## TASK OBJECTIVE
Begin at the first line of the records below and, please, give each line again exactly until the line with "Open Mycroft's Twitter" is included.

==========

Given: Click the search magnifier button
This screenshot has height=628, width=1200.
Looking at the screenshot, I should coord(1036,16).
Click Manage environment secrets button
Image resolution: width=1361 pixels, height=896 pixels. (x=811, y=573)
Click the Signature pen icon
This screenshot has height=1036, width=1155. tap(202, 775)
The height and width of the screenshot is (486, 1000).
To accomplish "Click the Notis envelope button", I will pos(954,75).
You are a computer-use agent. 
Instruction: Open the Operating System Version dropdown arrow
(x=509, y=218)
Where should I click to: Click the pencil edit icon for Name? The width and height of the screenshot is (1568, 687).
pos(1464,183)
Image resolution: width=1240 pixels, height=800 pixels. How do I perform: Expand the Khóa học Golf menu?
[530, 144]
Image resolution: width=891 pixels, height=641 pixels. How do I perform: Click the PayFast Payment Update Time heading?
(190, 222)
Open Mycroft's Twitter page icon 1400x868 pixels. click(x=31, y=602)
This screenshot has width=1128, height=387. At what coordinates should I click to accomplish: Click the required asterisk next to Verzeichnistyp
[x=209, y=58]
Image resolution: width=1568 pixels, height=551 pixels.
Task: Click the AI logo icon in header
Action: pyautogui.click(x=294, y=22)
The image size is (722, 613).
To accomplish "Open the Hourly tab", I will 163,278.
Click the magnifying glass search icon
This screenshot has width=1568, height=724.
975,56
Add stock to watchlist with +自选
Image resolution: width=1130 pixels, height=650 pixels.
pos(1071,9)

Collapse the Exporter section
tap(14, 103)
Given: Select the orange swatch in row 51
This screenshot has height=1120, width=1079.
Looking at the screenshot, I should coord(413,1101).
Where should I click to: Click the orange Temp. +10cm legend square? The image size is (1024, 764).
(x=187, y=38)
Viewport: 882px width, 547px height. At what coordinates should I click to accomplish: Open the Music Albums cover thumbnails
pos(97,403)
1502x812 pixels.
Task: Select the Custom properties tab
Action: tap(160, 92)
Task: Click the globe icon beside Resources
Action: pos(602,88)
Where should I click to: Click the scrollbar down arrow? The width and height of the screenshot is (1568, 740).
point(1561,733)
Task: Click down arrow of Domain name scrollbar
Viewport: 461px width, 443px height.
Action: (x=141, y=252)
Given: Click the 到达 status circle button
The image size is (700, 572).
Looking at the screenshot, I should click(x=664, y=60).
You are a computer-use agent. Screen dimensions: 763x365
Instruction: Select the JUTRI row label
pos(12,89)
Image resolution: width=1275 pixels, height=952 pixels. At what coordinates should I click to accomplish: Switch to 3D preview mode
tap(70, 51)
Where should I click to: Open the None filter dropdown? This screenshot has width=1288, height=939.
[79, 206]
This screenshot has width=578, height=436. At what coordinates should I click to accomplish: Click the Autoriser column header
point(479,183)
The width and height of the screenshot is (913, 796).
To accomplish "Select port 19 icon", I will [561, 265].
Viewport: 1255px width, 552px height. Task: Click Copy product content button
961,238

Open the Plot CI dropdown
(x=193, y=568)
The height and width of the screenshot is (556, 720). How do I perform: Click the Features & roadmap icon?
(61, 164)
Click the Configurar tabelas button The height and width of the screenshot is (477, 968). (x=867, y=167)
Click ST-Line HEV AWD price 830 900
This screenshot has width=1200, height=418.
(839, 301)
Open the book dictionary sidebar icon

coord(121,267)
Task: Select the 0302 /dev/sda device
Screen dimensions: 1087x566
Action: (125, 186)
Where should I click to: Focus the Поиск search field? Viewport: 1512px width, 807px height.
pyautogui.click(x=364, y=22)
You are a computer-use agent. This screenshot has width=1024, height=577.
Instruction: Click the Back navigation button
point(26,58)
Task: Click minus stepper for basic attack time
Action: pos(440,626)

==========

## YOUR RESPONSE
Given: Click the search magnifier button
This screenshot has height=628, width=1200.
Looking at the screenshot, I should coord(1036,16).
Click Manage environment secrets button
Image resolution: width=1361 pixels, height=896 pixels. (x=811, y=573)
Click the Signature pen icon
This screenshot has height=1036, width=1155. tap(202, 775)
The height and width of the screenshot is (486, 1000).
To accomplish "Click the Notis envelope button", I will pos(954,75).
You are a computer-use agent. 
Instruction: Open the Operating System Version dropdown arrow
(x=509, y=218)
Where should I click to: Click the pencil edit icon for Name? The width and height of the screenshot is (1568, 687).
pos(1464,183)
Image resolution: width=1240 pixels, height=800 pixels. How do I perform: Expand the Khóa học Golf menu?
[530, 144]
Image resolution: width=891 pixels, height=641 pixels. How do I perform: Click the PayFast Payment Update Time heading?
(190, 222)
Open Mycroft's Twitter page icon 1400x868 pixels. click(x=31, y=602)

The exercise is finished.